[Items from a dataset]
------------
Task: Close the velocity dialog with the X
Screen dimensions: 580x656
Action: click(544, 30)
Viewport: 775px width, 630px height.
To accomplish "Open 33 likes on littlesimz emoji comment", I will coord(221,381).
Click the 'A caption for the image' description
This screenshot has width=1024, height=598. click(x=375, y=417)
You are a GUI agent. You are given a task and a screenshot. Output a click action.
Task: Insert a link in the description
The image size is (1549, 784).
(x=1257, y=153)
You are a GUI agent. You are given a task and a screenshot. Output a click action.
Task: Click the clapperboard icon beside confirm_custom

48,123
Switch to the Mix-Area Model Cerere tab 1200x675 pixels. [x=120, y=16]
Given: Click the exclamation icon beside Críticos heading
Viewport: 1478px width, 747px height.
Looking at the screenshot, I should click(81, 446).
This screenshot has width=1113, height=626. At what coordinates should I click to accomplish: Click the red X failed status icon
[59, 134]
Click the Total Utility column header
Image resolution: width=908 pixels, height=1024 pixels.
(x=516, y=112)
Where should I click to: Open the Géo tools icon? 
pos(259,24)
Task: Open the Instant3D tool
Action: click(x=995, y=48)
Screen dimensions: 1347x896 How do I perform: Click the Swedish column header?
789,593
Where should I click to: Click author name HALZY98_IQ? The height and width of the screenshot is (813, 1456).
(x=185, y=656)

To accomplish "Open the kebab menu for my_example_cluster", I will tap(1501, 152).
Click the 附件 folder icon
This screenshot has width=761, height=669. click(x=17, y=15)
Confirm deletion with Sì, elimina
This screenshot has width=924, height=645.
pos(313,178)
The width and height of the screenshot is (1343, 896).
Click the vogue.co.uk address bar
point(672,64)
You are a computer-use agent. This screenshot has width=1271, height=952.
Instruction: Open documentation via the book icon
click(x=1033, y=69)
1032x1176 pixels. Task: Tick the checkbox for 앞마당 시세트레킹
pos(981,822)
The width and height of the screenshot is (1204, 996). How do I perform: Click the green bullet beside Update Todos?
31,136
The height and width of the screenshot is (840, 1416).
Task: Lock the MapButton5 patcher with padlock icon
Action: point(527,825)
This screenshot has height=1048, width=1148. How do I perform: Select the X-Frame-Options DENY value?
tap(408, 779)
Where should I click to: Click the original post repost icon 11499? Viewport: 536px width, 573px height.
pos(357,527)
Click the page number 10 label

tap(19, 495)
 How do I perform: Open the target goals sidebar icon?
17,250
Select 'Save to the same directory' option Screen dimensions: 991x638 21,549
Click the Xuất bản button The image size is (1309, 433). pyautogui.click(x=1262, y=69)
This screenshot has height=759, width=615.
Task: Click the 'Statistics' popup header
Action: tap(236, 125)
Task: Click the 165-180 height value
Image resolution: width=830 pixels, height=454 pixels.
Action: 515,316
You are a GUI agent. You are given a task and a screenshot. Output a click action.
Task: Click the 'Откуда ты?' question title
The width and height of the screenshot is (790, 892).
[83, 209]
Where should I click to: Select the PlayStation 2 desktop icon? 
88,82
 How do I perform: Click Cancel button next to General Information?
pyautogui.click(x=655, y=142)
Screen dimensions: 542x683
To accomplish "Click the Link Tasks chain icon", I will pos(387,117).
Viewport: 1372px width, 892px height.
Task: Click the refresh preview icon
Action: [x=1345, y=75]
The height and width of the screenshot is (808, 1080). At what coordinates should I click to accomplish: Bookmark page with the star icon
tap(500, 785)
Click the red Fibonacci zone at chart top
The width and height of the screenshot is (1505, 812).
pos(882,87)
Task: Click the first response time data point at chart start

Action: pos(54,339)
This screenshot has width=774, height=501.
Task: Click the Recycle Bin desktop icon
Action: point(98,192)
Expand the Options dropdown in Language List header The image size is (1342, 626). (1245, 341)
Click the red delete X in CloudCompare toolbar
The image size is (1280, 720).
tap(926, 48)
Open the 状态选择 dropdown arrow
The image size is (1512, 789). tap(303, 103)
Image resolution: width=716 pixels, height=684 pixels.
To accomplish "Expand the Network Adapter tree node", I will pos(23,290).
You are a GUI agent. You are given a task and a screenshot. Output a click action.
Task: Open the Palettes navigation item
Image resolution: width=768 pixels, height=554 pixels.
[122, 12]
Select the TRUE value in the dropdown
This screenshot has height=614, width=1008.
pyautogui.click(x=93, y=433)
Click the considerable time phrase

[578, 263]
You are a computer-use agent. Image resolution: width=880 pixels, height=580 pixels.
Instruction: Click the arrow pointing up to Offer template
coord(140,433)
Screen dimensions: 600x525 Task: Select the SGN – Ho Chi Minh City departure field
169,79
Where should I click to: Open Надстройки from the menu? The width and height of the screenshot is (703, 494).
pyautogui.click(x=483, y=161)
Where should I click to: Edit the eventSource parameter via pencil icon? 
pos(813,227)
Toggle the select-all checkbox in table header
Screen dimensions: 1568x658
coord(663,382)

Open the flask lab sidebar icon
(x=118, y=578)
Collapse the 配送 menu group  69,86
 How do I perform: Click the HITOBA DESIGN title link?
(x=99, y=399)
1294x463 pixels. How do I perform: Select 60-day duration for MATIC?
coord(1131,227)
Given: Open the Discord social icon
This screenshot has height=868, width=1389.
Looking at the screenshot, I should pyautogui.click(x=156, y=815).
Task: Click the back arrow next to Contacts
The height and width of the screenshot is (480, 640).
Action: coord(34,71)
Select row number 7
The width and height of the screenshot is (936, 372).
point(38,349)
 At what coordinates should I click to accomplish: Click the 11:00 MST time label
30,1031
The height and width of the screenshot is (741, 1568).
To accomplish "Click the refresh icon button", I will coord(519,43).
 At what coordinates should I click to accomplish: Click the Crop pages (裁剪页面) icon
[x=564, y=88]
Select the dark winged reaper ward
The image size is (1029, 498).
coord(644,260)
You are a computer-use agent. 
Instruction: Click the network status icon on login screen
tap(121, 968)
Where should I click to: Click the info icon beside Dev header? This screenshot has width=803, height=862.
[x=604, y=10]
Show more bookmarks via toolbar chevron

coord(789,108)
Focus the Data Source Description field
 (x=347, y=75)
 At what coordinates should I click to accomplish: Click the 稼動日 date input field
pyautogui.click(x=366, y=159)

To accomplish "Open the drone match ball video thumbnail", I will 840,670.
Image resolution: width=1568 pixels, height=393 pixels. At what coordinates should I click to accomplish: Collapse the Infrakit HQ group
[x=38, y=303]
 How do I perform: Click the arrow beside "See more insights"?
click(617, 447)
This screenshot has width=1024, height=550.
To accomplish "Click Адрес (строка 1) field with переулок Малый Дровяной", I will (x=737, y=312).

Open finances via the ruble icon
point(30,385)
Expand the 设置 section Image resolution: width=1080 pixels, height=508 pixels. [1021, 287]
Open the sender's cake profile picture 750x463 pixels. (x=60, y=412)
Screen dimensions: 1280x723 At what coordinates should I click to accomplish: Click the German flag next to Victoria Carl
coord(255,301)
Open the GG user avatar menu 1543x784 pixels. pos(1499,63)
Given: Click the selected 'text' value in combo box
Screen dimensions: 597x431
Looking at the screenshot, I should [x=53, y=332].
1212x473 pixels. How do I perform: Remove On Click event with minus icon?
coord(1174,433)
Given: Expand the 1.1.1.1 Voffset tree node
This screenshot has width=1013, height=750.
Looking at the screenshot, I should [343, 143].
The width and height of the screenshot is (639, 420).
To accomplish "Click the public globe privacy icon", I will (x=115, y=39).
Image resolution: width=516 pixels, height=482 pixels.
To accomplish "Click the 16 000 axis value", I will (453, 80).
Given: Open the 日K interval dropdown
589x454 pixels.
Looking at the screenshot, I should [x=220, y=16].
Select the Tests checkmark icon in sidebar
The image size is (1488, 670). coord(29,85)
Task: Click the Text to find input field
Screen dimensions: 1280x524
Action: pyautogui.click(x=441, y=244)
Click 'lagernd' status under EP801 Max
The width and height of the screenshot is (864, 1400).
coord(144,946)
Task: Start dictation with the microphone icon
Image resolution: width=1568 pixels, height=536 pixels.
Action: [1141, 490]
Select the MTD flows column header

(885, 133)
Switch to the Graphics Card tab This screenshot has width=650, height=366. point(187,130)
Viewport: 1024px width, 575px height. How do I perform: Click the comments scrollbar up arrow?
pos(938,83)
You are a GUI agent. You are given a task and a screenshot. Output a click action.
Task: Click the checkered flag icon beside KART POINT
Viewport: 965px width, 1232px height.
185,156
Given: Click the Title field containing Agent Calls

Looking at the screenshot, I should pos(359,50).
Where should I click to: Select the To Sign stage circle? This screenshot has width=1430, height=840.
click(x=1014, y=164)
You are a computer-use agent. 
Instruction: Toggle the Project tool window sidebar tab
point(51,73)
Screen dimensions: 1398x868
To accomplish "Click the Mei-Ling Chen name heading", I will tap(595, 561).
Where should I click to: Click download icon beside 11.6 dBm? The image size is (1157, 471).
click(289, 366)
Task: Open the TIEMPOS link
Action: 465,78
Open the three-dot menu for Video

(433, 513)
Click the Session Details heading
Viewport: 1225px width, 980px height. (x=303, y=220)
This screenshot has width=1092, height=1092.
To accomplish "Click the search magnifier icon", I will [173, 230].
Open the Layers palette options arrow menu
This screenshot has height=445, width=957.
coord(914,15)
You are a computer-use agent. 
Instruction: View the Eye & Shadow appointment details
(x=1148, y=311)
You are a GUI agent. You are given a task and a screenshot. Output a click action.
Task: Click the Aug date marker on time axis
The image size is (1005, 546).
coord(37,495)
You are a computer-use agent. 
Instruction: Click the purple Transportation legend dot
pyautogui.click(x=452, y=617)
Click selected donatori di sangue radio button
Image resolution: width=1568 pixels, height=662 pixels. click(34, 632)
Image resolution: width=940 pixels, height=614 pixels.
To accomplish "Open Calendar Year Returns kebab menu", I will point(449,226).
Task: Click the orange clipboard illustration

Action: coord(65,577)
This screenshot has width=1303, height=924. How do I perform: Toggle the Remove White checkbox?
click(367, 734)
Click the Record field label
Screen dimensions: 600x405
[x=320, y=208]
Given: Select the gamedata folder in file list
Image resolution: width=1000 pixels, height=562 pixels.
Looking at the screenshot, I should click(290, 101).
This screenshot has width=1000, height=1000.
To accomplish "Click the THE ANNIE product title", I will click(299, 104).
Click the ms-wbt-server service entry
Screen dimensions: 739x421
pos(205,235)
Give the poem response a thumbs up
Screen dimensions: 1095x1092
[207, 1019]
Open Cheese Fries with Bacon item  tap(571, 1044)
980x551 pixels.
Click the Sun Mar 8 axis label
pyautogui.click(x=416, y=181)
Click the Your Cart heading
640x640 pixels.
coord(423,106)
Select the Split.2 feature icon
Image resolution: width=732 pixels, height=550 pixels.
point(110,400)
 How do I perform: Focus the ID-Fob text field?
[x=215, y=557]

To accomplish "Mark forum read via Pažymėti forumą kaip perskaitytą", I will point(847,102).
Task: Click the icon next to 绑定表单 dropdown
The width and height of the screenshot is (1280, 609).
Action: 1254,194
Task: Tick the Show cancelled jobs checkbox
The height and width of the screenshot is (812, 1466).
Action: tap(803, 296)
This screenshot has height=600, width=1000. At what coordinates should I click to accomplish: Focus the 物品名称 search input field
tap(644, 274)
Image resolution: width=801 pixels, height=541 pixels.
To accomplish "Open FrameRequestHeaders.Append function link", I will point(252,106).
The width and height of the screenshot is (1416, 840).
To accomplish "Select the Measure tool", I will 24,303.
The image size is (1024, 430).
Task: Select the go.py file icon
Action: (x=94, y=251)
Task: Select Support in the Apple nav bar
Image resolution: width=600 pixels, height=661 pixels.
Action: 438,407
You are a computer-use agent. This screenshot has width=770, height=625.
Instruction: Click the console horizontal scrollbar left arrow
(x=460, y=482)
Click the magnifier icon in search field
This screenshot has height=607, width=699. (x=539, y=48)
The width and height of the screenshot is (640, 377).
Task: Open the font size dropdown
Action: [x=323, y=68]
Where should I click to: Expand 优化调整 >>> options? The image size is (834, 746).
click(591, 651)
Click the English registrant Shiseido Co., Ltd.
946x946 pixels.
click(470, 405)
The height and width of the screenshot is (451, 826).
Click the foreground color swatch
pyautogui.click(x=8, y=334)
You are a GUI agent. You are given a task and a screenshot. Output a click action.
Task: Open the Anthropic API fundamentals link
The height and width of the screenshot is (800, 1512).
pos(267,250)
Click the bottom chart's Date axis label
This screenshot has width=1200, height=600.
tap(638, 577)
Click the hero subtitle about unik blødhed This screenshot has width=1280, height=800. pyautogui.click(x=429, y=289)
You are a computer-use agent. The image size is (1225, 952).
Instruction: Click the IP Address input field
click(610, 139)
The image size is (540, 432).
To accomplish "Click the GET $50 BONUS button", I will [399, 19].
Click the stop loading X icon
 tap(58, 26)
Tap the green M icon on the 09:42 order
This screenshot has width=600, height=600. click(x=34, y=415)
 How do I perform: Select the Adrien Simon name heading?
------------
(Prompt):
Look through the entries above and quote exactly the lines from the line with "This screenshot has width=1000, height=1000." to the line with "Select the Split.2 feature icon", counting both of those lines.

(Answer below):
This screenshot has width=1000, height=1000.
To accomplish "Click the THE ANNIE product title", I will click(299, 104).
Click the ms-wbt-server service entry
Screen dimensions: 739x421
pos(205,235)
Give the poem response a thumbs up
Screen dimensions: 1095x1092
[207, 1019]
Open Cheese Fries with Bacon item  tap(571, 1044)
980x551 pixels.
Click the Sun Mar 8 axis label
pyautogui.click(x=416, y=181)
Click the Your Cart heading
640x640 pixels.
coord(423,106)
Select the Split.2 feature icon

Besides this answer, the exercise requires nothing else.